地上では柵外で出現種数が著しく少なかった。一方、樹上では柵内外でシャノン多様度指数が同程度で種多様性が維持されていた。nMDSによる群集組成の比較でも、地上は柵内外で明確に分化したが、樹上は両区で部分的に重複していた。これらの結果は、柵外でも、樹上ではシカ害が顕在化する以前の多様性および種組成が一定程度維持されていることを示唆している。
シカ嗜好性種に着目して樹上の垂直分布を解析した結果、柵外の嗜好性種は採食圏内(2.0m以下)にも残存するが、その密度は柵内より低く、相対的に高所で分布が多い傾向を示した。成熟個体の出現確率を目的変数としたGLMの結果、着生高および柵の有無が正の効果を示した。柵外の採食圏内では成熟個体の出現確率が低下していたが、10m以上では柵内と同等以上の水準に達していた。
また、柵外で地上に出現せず樹上にのみ残存したシカ嗜好性種の約9割は風散布、あるいは鳥類を介した動物散布であった。

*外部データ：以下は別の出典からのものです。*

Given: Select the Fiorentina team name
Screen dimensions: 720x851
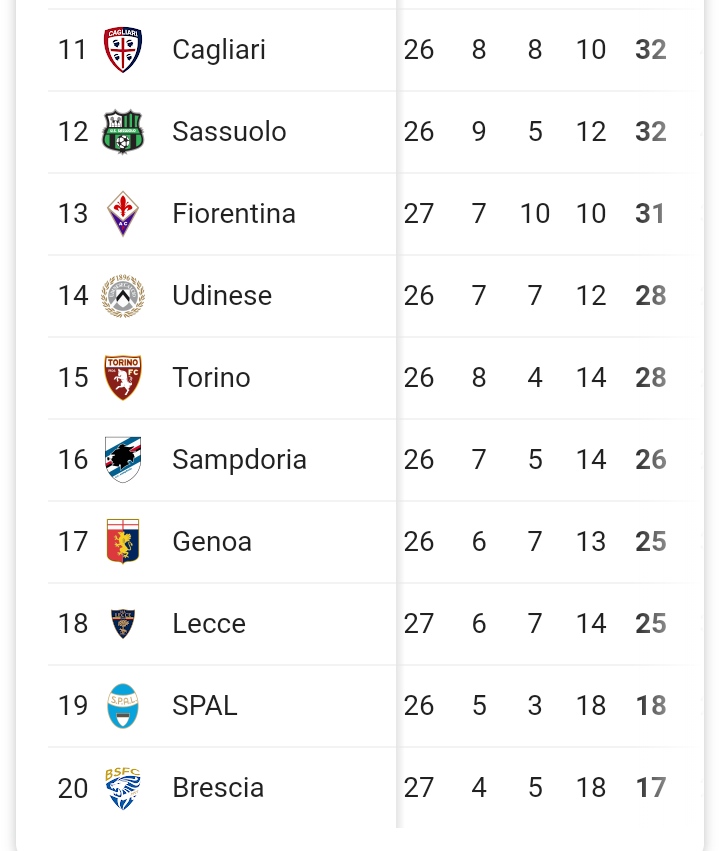Looking at the screenshot, I should pos(234,213).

さらに、シカ嗜好性種の個体数および種数はいずれも宿主樹木の胸高直径の増加にともない増加した。
以上より、巨樹が形成する樹上構造は、地上から消失した植物を垂直方向に保持するレフュージアとして機能し、将来の植生回復を支える種子供給源となりうることが示唆された。これらの結果は、シカ害によって攪乱された森林下層植生の再生能力を維持する上で、巨樹の保全が重要であることを示している。